The film formation process is improved and optimized to improve the stability and selectivity of the gas sensor. Second, the development of new gas sensitive membrane materials, such as composite and hybrid semiconductor gas sensing materials, polymer gas sensing materials, etc. The new materials have high sensitivity, high selectivity and high stability for different gases. Organic polymer sensitive materials have become a research hotspot because of their rich materials, low cost, simple film forming process, easy compatibility with other technologies, and work at room temperature.

4.2 Development of a new gas sensor

Following the traditional principle of action and some new effects, the use of crystalline materials (silicon, quartz, ceramics, etc.) is preferred, and advanced processing techniques and microstructure design are used to develop new sensors and sensor systems, such as optical waveguide gas sensors and polymer sounds. Development and use of surface wave and quartz resonant gas sensors, research on microbial gas sensors and biomimetic gas sensors. With the application of new materials, new processes and new technologies, the performance of gas sensors is more perfect, which makes the miniaturization, miniaturization and multi-function of sensors have the advantages of long-term stability, convenient use and low price.

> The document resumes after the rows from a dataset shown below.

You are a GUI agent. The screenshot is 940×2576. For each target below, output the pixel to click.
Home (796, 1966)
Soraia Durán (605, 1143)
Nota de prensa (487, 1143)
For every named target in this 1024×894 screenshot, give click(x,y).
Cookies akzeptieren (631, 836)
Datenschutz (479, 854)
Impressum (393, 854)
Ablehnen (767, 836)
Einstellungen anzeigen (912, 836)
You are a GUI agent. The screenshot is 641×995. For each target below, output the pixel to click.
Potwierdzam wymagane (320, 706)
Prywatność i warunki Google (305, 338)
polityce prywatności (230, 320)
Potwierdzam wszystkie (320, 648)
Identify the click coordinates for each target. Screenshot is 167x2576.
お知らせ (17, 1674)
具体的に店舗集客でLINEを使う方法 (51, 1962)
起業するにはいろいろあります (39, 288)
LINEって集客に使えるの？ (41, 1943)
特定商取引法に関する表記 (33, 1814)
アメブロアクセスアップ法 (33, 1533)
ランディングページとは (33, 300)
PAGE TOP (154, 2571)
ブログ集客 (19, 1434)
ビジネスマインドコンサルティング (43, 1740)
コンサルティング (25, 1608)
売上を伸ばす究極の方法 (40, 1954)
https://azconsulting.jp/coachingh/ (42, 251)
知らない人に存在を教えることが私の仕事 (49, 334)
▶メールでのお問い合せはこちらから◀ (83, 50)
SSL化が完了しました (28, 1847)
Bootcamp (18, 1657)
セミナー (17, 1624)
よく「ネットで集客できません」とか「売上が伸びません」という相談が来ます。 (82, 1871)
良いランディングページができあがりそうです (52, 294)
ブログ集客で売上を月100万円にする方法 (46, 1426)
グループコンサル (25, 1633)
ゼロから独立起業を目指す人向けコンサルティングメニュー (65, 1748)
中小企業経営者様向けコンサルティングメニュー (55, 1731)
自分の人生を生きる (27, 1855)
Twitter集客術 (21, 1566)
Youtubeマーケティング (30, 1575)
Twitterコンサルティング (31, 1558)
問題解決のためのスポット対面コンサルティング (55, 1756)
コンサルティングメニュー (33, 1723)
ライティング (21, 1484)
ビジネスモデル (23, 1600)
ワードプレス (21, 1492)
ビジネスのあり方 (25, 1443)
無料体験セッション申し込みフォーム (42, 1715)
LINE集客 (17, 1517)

4.3 Gas sensor intelligence

With the continuous improvement of people's living standards and the increasing emphasis on environmental protection, the detection of various toxic and harmful gases, the monitoring of air pollution, industrial waste gas and the detection of the quality of food and living environment have all raised higher on gas sensors. Requirements. The successful application of new materials development technologies such as nanometer and thin film technology provides a good precondition for gas sensor integration and intelligence. Gas sensors will be developed on the basis of multi-disciplinary integrated technologies such as micromachine and microelectronics, computer technology, signal processing technology, sensing technology, fault diagnosis technology, and intelligent technology. The development of fully automatic digital intelligent gas sensors capable of simultaneously monitoring multiple gases will be an important research direction in this field.